Data risk: The overlooked problem curtailing solar plant performance

As the renewable market continues to expand, data quality issues will become more apparent, writes PVCase CEO David Trainavicius.

Data risk: The overlooked problem curtailing solar plant performance
(Photo by American Public Power Association on Unsplash )

Contributed by David Trainavicius, Founder and CEO of PVcase

The renewable energy market is booming – and rightfully so. But beneath the surface, there’s a silent technical problem that degrades the performance of projects. We call it “data risk,” the loss of data and data quality as project designing moves from one software platform to another.  

Most renewable developer executive teams have never heard of this problem, but they are beginning to feel its effects. Left unchanged, data risk could significantly curtail the success of the entire clean energy transition. 

I’ve been working in the renewable industry for more than a decade – including nearly a decade as a solar project engineer – and I’ve seen how easily data can get compromised. A typical renewable energy project involves a myriad of vendors, each performing a bespoke role. Those include market analysis, financing, site selection, design, yield estimation, construction monitoring, operation and maintenance, and asset management. 

Completing these steps can require 30 or more different companies, suppliers, and consultants, and all must be involved in the data foundation of a project. Each of these collects and provides data in a different way, using different software, units of measurement, and margins of error.

Here’s what that might look like in practice: Company A sends a spreadsheet of data to Companies B, C, and D to conduct their own analyses and complete their respective parts of the project. 

Each company then creates its own data analysis based on the spreadsheet. Company B rearranges the data to suit its needs. Company C sends its analysis back in a giant PDF. And Company D completes its work in a different unit of measurement. 

It’s then up to Company A to compile all the data – an incredibly time-consuming and labor-intensive process. Inevitably, pieces of data are lost, outdated, or altered – creating data risk. 

It’s like an old-fashioned game of “telephone” in which every repetition can change the meaning. But this happens repeatedly with thousands upon thousands of data points throughout the process. 

If just one data point is slightly off or defunct early in the development process, it can cause a cascade of errors. It doesn’t take much degradation or loss of data, particularly at the early design stages, to inadvertently build flaws into projects and how they’ll operate. 

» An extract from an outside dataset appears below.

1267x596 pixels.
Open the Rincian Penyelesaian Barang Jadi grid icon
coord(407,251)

That can cause a myriad of issues. For example, a developer might compile data for a solar project and determine that they can install a 100MW power plant. They secure funding based on that estimate. But then, when they get further along in the process, they discover they can only install 70MW. They then have to return to their investors and report that their calculations are 30 percent off, which may negate their initial business model. 

Additionally, right now, many renewable leaders are experiencing underperformance in their systems but can’t pinpoint the cause. Some are selling off assets due to that underperformance. 

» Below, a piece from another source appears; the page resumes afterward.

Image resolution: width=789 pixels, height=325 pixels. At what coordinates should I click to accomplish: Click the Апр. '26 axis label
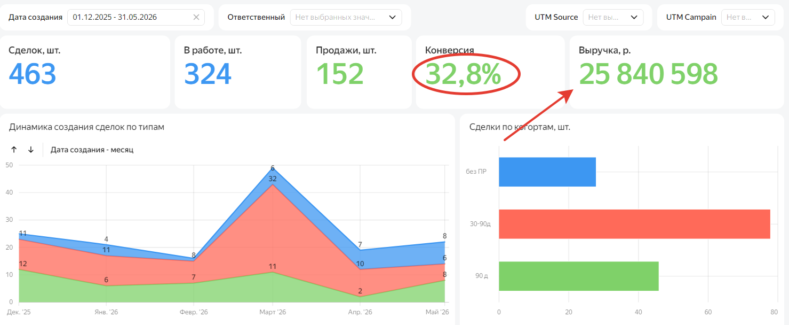(360, 312)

The financial consequences are monumental. At an average solar project price of $1.5 million per MW and at least 300 GW of projects under development in EMEA and the Americas, according to BNEF, compounding data risk issues could jeopardize investments worth more than $450 billion. 

Data risk isn’t just harmful for project leaders in the short term. It also affects the entire renewable energy industry. When energy plants consistently underperform expectations, it’s difficult to get funding for future projects. It also reduces trust in the industry throughout the process: For project owners, power off-takers, host communities, and policymakers. 

Ultimately, that slows our progress in cutting carbon pollution – at a time when we need to be reducing emissions faster and at a bigger scale. 

Companies can’t simply hire more people to handle quality control. We’re already experiencing a dire shortage of skilled workers in the renewable energy market. It also wastes precious time and resources – and increases the chance of error – to use significant staff resources on such tasks. 

Technology will provide the needed support. While some software exists to compile data, it is nowhere near comprehensive and advanced enough to handle a renewable project from start to finish. That needs to change. We need a software solution that integrates all the steps of project development and design into a single platform. 

We haven’t seen the full repercussions of data risk quite yet. But as the renewable energy market continues to expand, these issues will become more and more apparent. 

On the flip side, if we can eliminate data risk, developers could complete projects faster, more accurately, and with fewer resources. And those projects could meet their promised performance goals. Ultimately, that would accelerate our transition to a net-zero economy. 


About the author

David Trainavicius is founder and CEO of PVcase, a leading SaaS firm with customers in 80 countries, whose software makes engineering and building renewable energy projects less labor-intensive, time-consuming, and complicated. He previously consulted for more than 100 companies and helped investors develop projects in Europe worth over €500M.